- _WHAT IS BEING ASKED_:
Copy the records below word for word, starting with the line that contains "Select the Petite S size row" and going on through the last line of the records. Leave the pictures out of your copy.

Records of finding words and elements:
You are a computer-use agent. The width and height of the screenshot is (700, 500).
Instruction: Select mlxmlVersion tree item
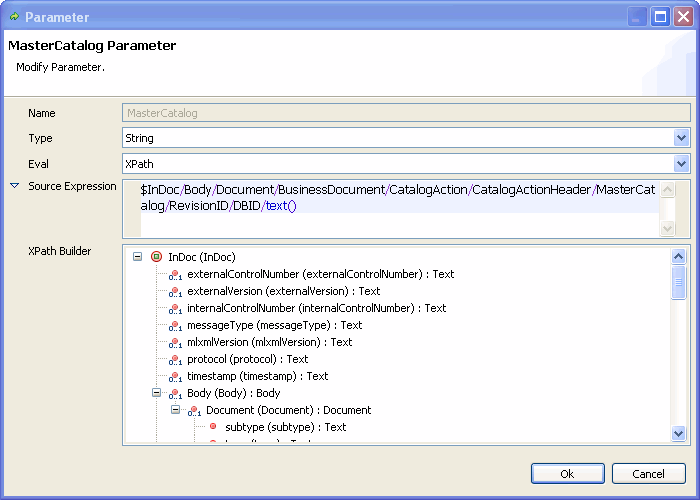pos(269,343)
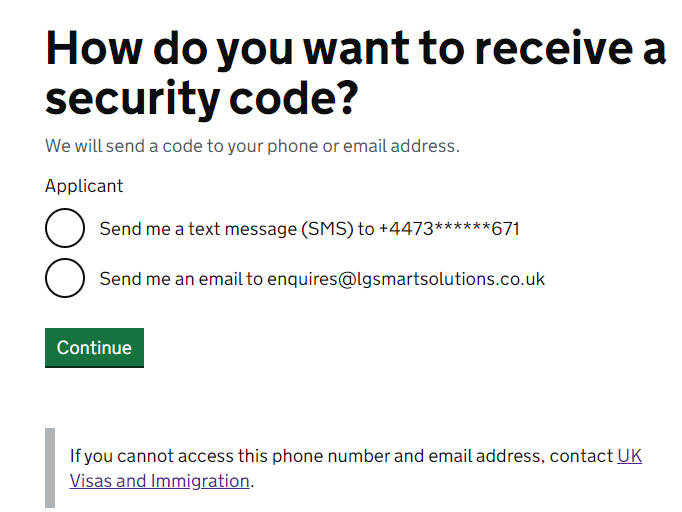The width and height of the screenshot is (682, 512).
Task: Click 'Visas and Immigration' on the link's second line
Action: pyautogui.click(x=160, y=481)
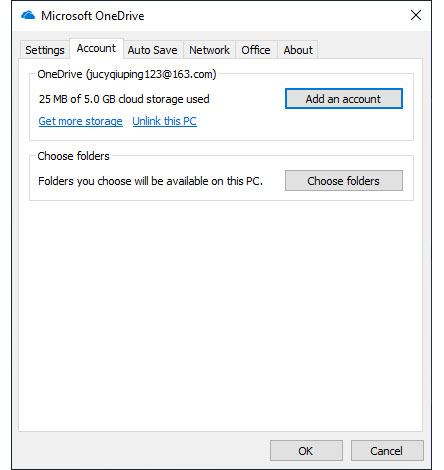Click the Add an account button

pos(344,99)
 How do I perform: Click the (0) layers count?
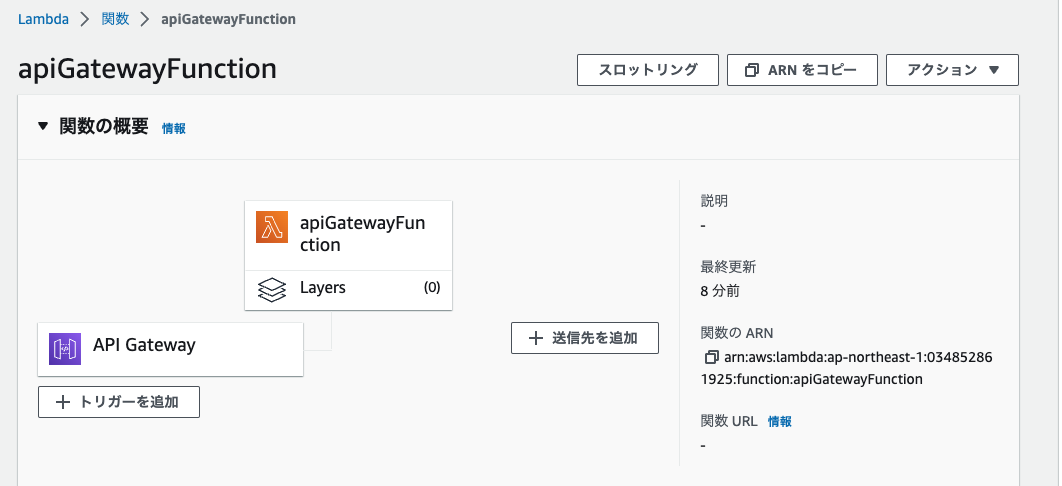[x=431, y=288]
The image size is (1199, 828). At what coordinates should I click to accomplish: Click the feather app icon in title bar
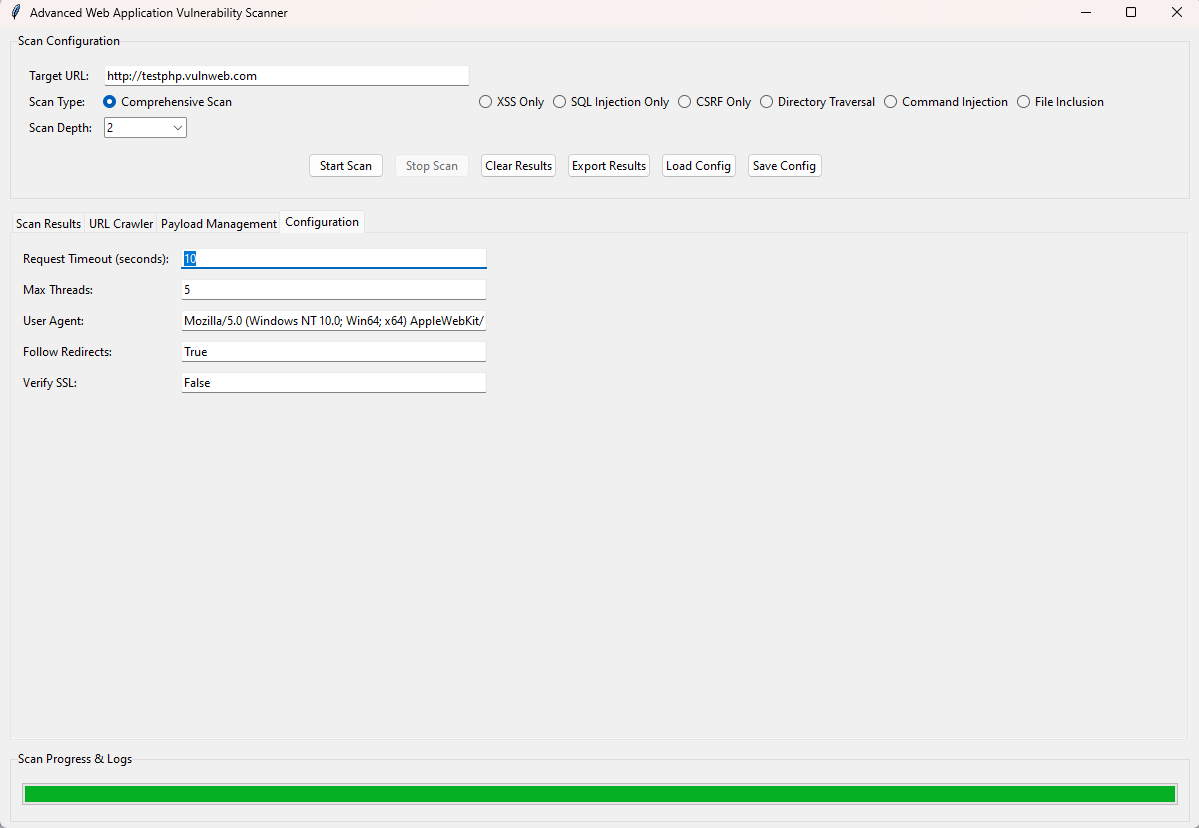(x=15, y=13)
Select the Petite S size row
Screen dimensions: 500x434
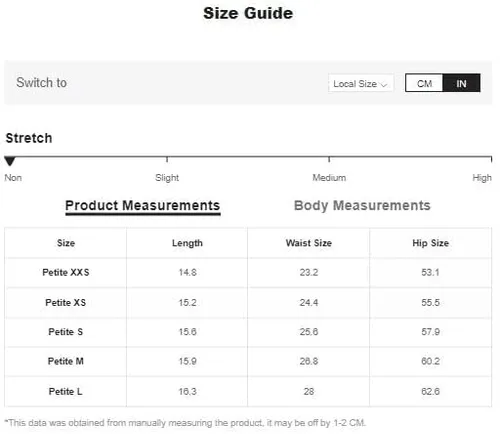248,332
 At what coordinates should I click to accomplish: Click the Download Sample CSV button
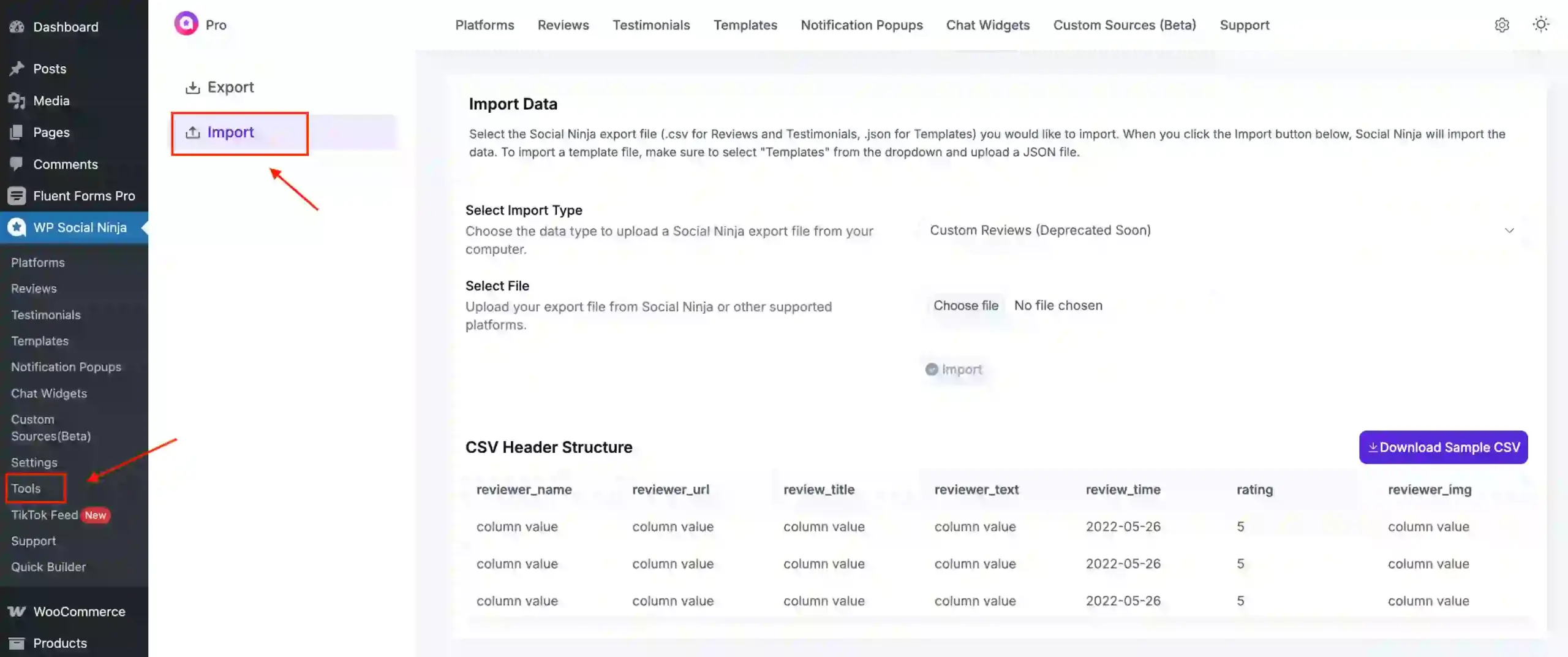(1443, 447)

- _FINISHED TASK_:
Select the Petite S size row
Screen dimensions: 500x434
248,332
 At what coordinates should I click to accomplish: Click the Download Sample CSV button
(1443, 447)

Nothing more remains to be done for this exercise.